"Ralph Johnson, nice to meet you."
The percussionist and vocalist for Earth, Wind & Fire has a booming voice and an iron grip of a handshake. Behind him towers the band's bassist and "everything" man Verdine White - made even taller by a cowboy hat crowning his long dark locks.
The two share plenty of laughs as they fold into their seats, while singer Philip Bailey rests his voice upstairs.
The banter between Johnson and White reflects their many years working together - 41 years to be precise.
"We are proud of that fact," White says. "It's a brand now. Everyone in the world knows Earth, Wind & Fire are a band now."
Johnson jumps in, as he is in the habit of doing, to add "every 1.38 seconds a radio station somewhere in the world will play one of our songs".
White picks up the thread: "And we've been here talking for 10 minutes, so we've basically had a whole lot of songs already played".
Johnson says when they first started out, all they ever wanted to hear was one song, played on one station in one town.
"Now it is so beyond that," he says.
EWF has released more than 50 albums in the group's four-decade career.
Boogie Wonderland is one of the group's biggest hits but White confesses the song was a rare "submission".
Unlike most of their songs, they did not write it and the people who did, did not want it. However, the song became an anthem of the 1970s and was the first track on their line-up for last night's performance at Tauranga Domain.
"You have to have a love for what you do," Johnson says. "We are committed to making spiritual music, lifting a higher consciousness, living better and treating your fellow man right," he says while slapping White on the shoulder.
A woman on a balcony a few metres away waves out. She says she is a big EWF fan and came down from Auckland especially to see them perform. The men thank her and tell her they hope she enjoys the show. She sits, content to listen in on the conversation.
Yesterday was the first time EWF had ever been to New Zealand.

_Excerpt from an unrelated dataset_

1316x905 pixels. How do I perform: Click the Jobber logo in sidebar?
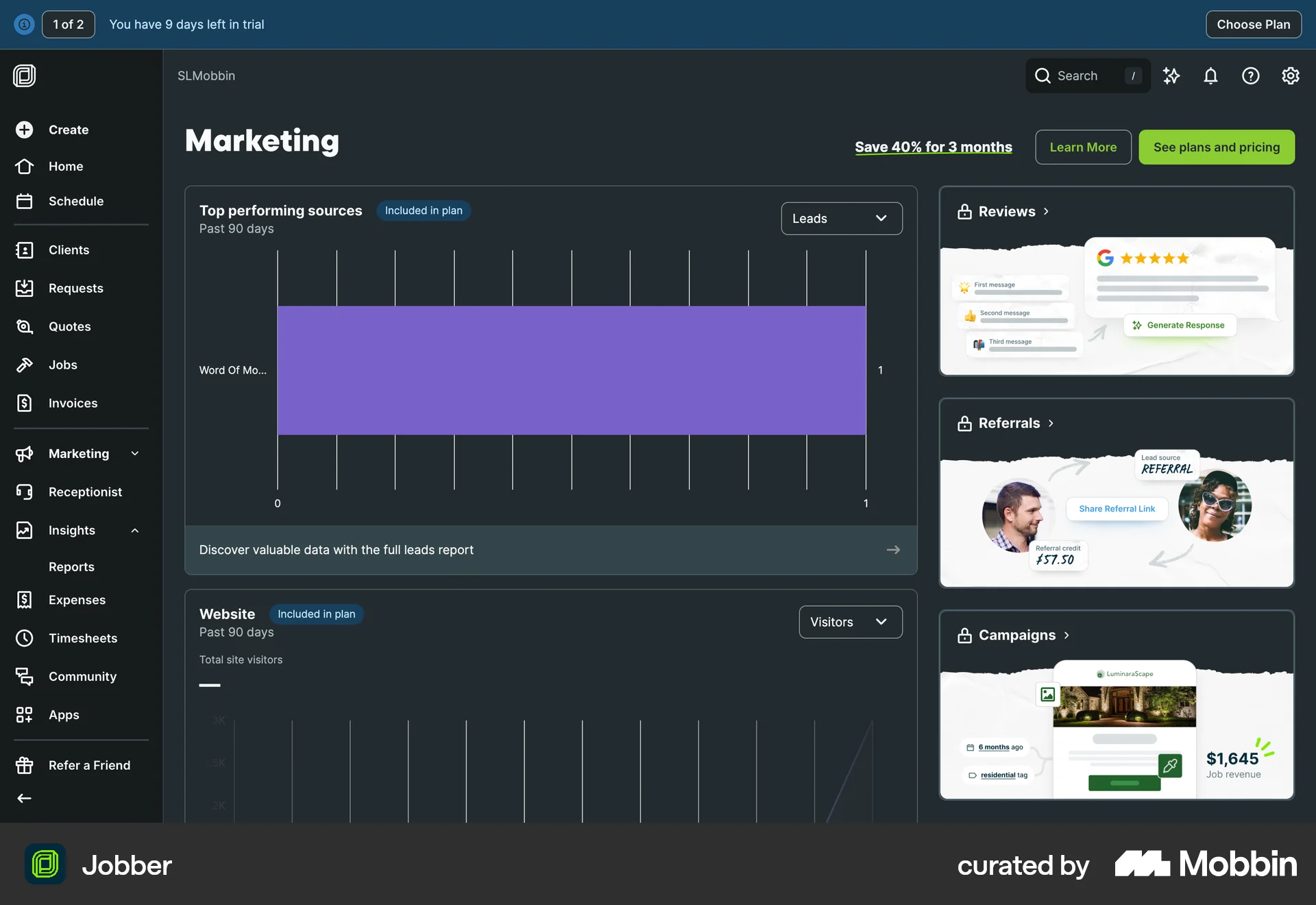[x=25, y=75]
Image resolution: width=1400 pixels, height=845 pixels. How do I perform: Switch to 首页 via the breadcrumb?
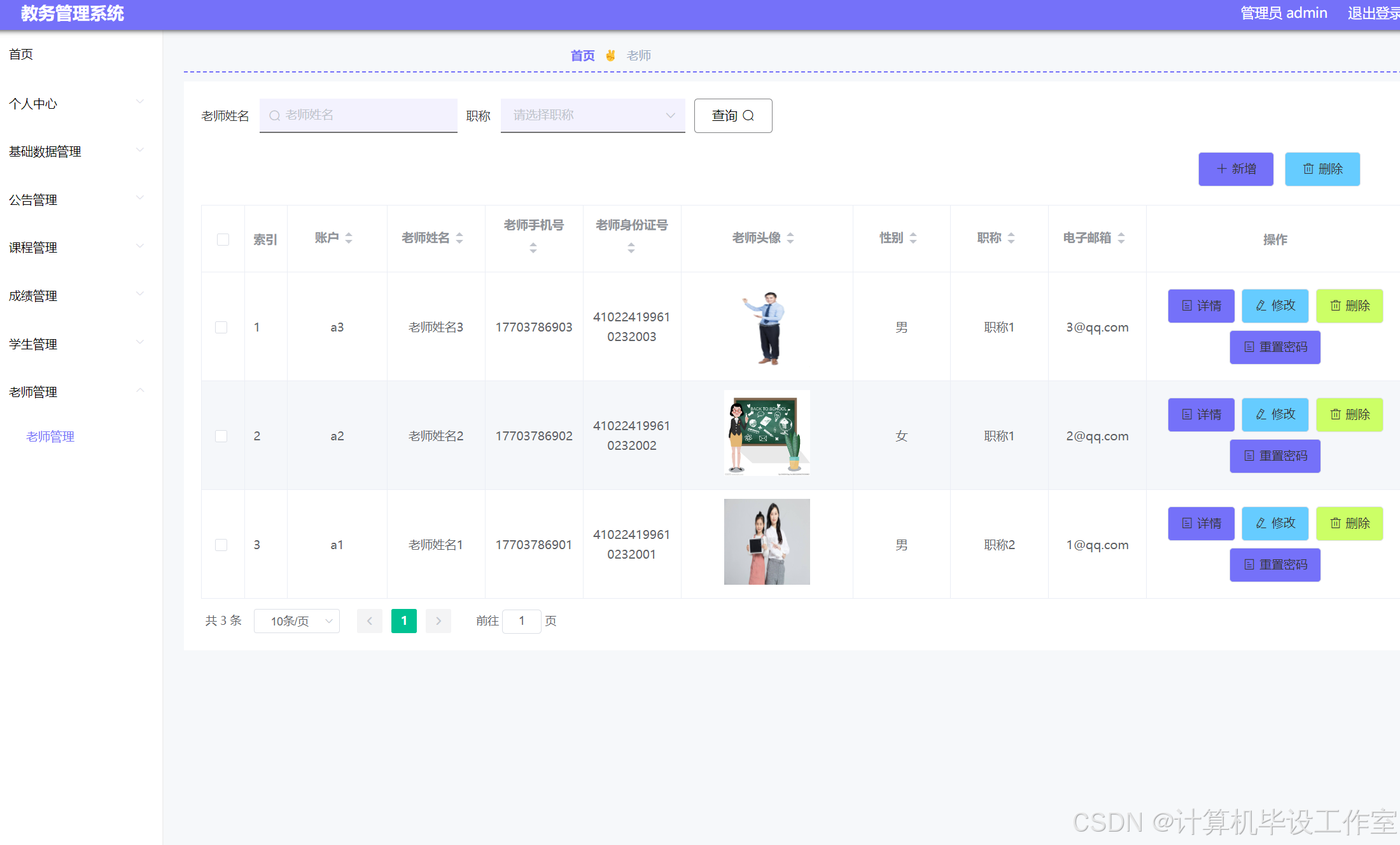click(582, 55)
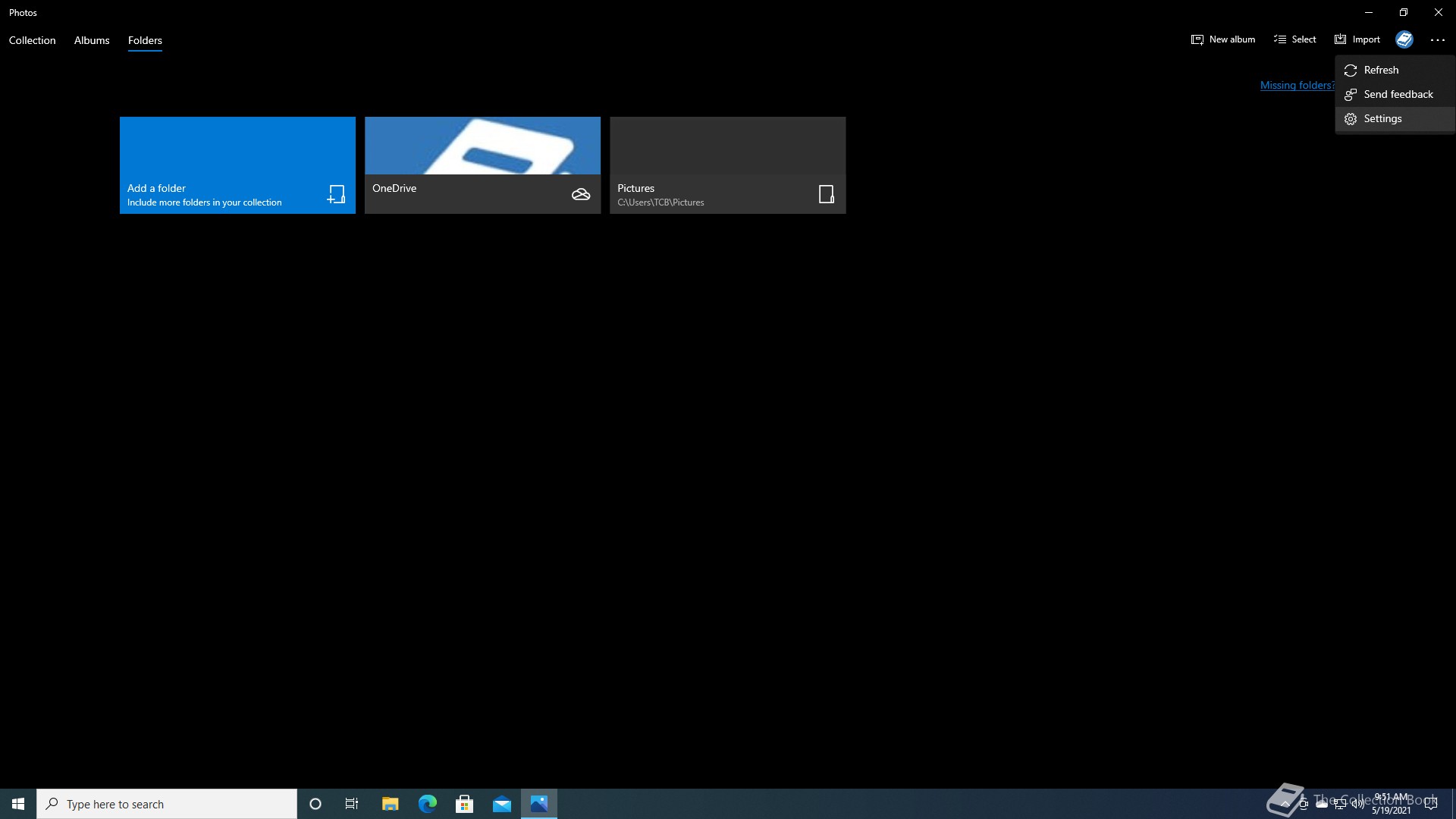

While Johnson claims to knowing about Kiwi birds before coming to New Zealand, White goes one better.
"I know about Peter Snell," he says. "I know about him as a track runner because I'm a track runner and he was a representative for New Zealand."
White is now a yoga instructor when not on EWF business - which could account for this incredibly lean, long legs covered by unique beige camouflage pants. A black belt with a heavy silver belt buckle tucks in a long-sleeved denim shirt.
Johnson's image is more subtle. He is virtually unrecognised by the public because he is "very low key".
The men say they chose to headline the 50th National Jazz Festival because of a good venue and good promoter. Their careers have been rejuvenated through the work of their relatively new manager Damian Williams.
Williams smiles from the background while operating a Blackberry. "See look," White says. "He's closing another deal for us already."
The men crack up laughing. They will leave Tauranga today to head home to America. Last night's gig was the last performance of a wider Australasian tour.